--- Data shown ---

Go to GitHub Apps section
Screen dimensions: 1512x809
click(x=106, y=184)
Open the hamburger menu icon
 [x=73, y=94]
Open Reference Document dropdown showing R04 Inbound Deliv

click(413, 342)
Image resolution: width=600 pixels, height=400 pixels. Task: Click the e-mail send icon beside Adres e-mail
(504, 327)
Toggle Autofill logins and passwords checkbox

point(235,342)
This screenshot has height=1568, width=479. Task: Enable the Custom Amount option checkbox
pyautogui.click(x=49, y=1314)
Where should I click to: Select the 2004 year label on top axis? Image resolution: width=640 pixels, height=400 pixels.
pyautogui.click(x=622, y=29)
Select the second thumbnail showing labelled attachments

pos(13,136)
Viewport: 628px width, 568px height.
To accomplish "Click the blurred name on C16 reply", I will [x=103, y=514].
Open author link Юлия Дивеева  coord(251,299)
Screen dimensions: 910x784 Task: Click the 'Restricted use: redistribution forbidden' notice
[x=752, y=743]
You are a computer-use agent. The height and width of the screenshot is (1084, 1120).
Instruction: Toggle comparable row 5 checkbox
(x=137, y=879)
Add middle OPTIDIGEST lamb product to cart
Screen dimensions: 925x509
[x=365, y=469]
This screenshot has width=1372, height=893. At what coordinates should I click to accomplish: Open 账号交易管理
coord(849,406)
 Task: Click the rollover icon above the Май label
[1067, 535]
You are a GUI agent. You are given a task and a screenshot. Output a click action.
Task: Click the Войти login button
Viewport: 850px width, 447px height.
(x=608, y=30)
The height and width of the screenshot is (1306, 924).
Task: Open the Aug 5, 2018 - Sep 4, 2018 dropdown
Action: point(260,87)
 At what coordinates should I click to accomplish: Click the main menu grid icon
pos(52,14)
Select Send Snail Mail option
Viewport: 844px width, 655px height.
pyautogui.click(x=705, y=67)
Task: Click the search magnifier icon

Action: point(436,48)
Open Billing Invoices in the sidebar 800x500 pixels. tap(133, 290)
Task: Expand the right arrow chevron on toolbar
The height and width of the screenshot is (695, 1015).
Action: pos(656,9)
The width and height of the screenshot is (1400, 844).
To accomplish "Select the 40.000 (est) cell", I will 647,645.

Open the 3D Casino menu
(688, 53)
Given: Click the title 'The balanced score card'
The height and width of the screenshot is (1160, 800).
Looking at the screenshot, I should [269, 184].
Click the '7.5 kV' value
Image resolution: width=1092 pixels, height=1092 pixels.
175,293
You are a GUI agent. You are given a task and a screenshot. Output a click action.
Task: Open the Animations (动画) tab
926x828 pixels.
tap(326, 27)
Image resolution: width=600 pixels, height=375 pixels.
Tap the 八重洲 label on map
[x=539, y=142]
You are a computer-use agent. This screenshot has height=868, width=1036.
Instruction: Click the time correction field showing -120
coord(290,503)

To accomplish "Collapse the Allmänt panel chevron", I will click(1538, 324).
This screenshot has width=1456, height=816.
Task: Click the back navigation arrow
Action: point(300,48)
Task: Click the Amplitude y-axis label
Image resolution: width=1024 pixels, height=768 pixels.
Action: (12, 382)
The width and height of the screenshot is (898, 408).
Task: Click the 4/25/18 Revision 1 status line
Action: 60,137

---

Transcribe all of the data, keeping every line identical.

- [Written answer]:
Go to GitHub Apps section
Screen dimensions: 1512x809
click(x=106, y=184)
Open the hamburger menu icon
 [x=73, y=94]
Open Reference Document dropdown showing R04 Inbound Deliv

click(413, 342)
Image resolution: width=600 pixels, height=400 pixels. Task: Click the e-mail send icon beside Adres e-mail
(504, 327)
Toggle Autofill logins and passwords checkbox

point(235,342)
This screenshot has height=1568, width=479. Task: Enable the Custom Amount option checkbox
pyautogui.click(x=49, y=1314)
Where should I click to: Select the 2004 year label on top axis? Image resolution: width=640 pixels, height=400 pixels.
pyautogui.click(x=622, y=29)
Select the second thumbnail showing labelled attachments

pos(13,136)
Viewport: 628px width, 568px height.
To accomplish "Click the blurred name on C16 reply", I will [x=103, y=514].
Open author link Юлия Дивеева  coord(251,299)
Screen dimensions: 910x784 Task: Click the 'Restricted use: redistribution forbidden' notice
[x=752, y=743]
You are a computer-use agent. The height and width of the screenshot is (1084, 1120).
Instruction: Toggle comparable row 5 checkbox
(x=137, y=879)
Add middle OPTIDIGEST lamb product to cart
Screen dimensions: 925x509
[x=365, y=469]
This screenshot has width=1372, height=893. At what coordinates should I click to accomplish: Open 账号交易管理
coord(849,406)
 Task: Click the rollover icon above the Май label
[1067, 535]
You are a GUI agent. You are given a task and a screenshot. Output a click action.
Task: Click the Войти login button
Viewport: 850px width, 447px height.
(x=608, y=30)
The height and width of the screenshot is (1306, 924).
Task: Open the Aug 5, 2018 - Sep 4, 2018 dropdown
Action: point(260,87)
 At what coordinates should I click to accomplish: Click the main menu grid icon
pos(52,14)
Select Send Snail Mail option
Viewport: 844px width, 655px height.
pyautogui.click(x=705, y=67)
Task: Click the search magnifier icon

Action: point(436,48)
Open Billing Invoices in the sidebar 800x500 pixels. tap(133, 290)
Task: Expand the right arrow chevron on toolbar
The height and width of the screenshot is (695, 1015).
Action: pos(656,9)
The width and height of the screenshot is (1400, 844).
To accomplish "Select the 40.000 (est) cell", I will 647,645.

Open the 3D Casino menu
(688, 53)
Given: Click the title 'The balanced score card'
The height and width of the screenshot is (1160, 800).
Looking at the screenshot, I should [269, 184].
Click the '7.5 kV' value
Image resolution: width=1092 pixels, height=1092 pixels.
175,293
You are a GUI agent. You are given a task and a screenshot. Output a click action.
Task: Open the Animations (动画) tab
926x828 pixels.
tap(326, 27)
Image resolution: width=600 pixels, height=375 pixels.
Tap the 八重洲 label on map
[x=539, y=142]
You are a computer-use agent. This screenshot has height=868, width=1036.
Instruction: Click the time correction field showing -120
coord(290,503)

To accomplish "Collapse the Allmänt panel chevron", I will click(1538, 324).
This screenshot has width=1456, height=816.
Task: Click the back navigation arrow
Action: point(300,48)
Task: Click the Amplitude y-axis label
Image resolution: width=1024 pixels, height=768 pixels.
Action: (12, 382)
The width and height of the screenshot is (898, 408).
Task: Click the 4/25/18 Revision 1 status line
Action: 60,137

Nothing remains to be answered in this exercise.